DATASET RECORDS:
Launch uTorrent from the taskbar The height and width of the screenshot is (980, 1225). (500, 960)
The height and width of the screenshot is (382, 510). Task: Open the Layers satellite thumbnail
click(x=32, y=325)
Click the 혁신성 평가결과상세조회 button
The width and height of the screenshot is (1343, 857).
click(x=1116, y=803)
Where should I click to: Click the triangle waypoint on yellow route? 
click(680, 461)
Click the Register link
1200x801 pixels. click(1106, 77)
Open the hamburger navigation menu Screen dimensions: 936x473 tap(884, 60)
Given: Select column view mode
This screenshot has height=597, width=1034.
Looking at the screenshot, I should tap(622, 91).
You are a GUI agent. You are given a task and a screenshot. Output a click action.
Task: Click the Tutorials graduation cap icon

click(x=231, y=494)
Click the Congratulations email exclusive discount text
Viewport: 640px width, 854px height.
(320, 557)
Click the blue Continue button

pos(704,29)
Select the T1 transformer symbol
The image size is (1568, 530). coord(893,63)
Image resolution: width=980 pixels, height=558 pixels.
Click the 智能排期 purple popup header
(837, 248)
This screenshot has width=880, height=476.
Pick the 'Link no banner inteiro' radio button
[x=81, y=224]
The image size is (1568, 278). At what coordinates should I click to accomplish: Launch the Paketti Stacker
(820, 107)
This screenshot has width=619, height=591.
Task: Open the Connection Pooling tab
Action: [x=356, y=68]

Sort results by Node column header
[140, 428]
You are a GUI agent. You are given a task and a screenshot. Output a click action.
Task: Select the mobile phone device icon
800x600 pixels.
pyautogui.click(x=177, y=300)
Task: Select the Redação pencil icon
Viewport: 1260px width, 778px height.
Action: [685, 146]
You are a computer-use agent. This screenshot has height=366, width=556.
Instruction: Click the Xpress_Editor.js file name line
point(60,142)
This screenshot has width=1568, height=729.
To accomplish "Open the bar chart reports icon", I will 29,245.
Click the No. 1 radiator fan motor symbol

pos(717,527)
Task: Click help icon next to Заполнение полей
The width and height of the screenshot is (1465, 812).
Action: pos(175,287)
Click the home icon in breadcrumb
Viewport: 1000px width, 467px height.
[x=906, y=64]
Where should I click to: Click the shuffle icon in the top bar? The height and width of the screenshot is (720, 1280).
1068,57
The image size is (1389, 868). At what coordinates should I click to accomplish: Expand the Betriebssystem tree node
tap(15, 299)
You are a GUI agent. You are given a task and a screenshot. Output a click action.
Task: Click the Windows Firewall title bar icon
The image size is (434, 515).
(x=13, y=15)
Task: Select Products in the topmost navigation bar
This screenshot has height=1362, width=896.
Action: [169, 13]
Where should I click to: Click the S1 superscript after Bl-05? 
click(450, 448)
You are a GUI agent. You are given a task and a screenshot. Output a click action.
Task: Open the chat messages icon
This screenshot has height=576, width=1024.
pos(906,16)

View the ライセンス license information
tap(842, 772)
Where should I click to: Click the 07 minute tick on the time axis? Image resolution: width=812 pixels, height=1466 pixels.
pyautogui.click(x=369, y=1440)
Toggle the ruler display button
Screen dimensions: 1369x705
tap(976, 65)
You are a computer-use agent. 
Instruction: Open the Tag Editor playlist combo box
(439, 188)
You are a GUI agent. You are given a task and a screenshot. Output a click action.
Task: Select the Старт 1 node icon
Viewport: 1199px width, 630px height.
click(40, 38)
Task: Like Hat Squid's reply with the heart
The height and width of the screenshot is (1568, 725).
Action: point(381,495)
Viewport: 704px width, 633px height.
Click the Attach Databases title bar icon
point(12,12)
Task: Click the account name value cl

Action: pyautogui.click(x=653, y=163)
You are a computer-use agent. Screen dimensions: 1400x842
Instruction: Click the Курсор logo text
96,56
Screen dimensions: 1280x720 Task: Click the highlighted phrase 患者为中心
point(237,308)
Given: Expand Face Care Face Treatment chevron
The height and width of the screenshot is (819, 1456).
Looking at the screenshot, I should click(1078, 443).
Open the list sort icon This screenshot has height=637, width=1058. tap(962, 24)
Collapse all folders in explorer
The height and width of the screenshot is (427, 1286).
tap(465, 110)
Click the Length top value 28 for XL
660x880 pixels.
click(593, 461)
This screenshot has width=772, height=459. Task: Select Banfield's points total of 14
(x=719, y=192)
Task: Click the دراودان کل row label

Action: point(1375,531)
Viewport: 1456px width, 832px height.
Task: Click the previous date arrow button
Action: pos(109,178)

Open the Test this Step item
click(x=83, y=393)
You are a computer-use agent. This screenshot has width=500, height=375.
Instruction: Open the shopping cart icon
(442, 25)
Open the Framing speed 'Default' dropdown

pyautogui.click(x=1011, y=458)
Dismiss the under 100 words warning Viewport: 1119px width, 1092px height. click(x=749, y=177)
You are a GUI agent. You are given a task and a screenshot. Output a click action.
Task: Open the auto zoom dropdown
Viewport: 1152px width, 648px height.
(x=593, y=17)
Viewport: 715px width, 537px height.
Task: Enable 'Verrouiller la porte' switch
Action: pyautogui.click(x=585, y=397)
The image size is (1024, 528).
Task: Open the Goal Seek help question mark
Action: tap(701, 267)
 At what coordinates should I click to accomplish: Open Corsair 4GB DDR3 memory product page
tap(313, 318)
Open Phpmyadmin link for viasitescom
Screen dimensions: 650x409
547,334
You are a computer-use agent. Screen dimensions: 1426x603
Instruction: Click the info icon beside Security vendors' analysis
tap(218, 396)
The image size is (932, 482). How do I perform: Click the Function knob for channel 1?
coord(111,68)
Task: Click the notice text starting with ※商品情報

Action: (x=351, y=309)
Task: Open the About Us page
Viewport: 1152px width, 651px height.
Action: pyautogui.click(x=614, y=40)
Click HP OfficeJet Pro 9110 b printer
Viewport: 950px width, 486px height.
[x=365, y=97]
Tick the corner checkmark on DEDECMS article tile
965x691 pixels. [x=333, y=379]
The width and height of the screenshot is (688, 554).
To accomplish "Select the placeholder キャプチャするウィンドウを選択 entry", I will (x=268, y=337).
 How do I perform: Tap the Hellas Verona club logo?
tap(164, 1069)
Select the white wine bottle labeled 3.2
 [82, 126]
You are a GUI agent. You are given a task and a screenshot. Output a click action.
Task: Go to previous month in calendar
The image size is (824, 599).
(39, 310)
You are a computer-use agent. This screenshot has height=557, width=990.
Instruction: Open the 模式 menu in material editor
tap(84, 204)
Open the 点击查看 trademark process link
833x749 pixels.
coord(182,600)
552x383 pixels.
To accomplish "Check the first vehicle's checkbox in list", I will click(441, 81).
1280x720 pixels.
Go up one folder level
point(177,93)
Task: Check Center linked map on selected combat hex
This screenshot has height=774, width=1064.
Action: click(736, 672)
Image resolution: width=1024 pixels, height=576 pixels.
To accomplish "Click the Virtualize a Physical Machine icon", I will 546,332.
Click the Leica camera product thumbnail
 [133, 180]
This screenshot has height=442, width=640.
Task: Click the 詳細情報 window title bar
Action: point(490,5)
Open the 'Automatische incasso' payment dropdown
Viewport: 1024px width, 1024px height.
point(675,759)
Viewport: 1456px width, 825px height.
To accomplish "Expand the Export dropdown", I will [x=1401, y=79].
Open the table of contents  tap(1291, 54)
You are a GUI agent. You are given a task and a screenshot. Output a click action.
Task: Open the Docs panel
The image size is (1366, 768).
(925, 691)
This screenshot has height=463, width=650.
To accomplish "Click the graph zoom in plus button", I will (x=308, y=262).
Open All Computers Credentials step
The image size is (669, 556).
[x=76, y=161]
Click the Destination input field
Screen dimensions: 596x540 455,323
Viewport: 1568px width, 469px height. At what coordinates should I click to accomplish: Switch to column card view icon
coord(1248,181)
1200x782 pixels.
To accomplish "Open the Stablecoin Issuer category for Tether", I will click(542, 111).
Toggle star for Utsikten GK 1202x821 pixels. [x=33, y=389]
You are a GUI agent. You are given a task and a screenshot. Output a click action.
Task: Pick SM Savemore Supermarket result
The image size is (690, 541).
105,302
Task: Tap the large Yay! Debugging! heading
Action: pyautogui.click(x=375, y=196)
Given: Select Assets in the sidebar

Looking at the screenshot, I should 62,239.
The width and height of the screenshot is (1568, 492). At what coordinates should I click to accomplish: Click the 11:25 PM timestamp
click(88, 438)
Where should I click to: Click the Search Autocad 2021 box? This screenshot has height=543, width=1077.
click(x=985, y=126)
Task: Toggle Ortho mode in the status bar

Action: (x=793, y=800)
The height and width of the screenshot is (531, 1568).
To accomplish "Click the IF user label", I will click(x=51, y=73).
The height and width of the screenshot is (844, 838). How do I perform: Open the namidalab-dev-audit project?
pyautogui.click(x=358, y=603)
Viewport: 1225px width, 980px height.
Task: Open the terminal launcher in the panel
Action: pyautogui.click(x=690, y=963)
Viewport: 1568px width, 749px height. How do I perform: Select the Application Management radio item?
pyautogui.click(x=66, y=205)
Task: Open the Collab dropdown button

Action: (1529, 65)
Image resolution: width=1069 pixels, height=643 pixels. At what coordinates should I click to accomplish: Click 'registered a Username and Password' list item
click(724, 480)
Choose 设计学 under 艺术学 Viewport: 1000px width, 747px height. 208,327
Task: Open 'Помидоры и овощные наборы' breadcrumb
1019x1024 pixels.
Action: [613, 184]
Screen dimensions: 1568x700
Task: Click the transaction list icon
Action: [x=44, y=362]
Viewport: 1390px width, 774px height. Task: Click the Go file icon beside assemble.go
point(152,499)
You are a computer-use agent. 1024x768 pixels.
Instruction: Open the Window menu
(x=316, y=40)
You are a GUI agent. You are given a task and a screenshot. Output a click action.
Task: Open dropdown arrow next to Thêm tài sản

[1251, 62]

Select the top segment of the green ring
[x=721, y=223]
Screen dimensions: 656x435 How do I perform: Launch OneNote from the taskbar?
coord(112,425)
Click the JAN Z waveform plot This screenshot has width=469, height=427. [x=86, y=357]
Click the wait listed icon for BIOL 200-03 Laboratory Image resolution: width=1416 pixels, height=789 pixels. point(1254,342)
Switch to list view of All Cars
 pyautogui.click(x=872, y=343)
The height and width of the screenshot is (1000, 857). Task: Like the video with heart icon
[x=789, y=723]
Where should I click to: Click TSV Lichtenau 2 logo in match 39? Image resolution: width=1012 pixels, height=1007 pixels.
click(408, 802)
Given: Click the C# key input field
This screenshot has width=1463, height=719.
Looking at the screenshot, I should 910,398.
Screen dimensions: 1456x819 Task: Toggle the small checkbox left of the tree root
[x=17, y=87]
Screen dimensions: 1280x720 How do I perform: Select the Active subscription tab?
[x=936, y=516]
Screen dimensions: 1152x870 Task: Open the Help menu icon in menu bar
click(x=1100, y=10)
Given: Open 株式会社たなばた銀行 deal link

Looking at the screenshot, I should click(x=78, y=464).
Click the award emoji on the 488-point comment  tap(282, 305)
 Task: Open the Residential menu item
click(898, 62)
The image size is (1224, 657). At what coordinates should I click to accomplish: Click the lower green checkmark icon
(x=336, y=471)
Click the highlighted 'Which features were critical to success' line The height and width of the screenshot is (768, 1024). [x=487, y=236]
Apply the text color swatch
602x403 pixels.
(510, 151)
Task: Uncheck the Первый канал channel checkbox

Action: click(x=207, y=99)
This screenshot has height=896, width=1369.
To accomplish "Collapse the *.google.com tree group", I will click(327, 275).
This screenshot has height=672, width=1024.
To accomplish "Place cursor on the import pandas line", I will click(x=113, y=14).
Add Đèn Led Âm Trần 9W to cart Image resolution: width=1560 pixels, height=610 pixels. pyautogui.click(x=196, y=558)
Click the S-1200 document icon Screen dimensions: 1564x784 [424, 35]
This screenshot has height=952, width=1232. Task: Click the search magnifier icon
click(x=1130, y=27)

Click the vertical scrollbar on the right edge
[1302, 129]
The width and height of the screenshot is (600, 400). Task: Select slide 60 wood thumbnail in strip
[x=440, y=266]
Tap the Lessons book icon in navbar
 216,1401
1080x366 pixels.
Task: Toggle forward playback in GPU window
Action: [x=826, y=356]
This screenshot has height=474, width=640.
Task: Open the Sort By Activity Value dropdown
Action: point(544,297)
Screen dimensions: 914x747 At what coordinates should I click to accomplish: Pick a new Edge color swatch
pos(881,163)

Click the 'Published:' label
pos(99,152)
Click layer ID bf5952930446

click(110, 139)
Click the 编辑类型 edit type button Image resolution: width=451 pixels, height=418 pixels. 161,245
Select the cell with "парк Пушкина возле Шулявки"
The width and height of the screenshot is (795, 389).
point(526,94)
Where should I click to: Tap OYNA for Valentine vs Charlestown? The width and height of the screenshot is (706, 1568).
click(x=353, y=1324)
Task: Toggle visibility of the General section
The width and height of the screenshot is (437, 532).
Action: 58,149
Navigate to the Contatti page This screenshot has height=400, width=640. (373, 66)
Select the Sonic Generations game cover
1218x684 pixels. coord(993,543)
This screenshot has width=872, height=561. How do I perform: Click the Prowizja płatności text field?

TASK INSTRUCTIONS: Starting at the first line of the records above, please copy each line exactly until you reach the line containing "Given: Select column view mode". Include that line and stop there.

EXERCISE RESULT:
Launch uTorrent from the taskbar The height and width of the screenshot is (980, 1225). (500, 960)
The height and width of the screenshot is (382, 510). Task: Open the Layers satellite thumbnail
click(x=32, y=325)
Click the 혁신성 평가결과상세조회 button
The width and height of the screenshot is (1343, 857).
click(x=1116, y=803)
Where should I click to: Click the triangle waypoint on yellow route? 
click(680, 461)
Click the Register link
1200x801 pixels. click(1106, 77)
Open the hamburger navigation menu Screen dimensions: 936x473 tap(884, 60)
Given: Select column view mode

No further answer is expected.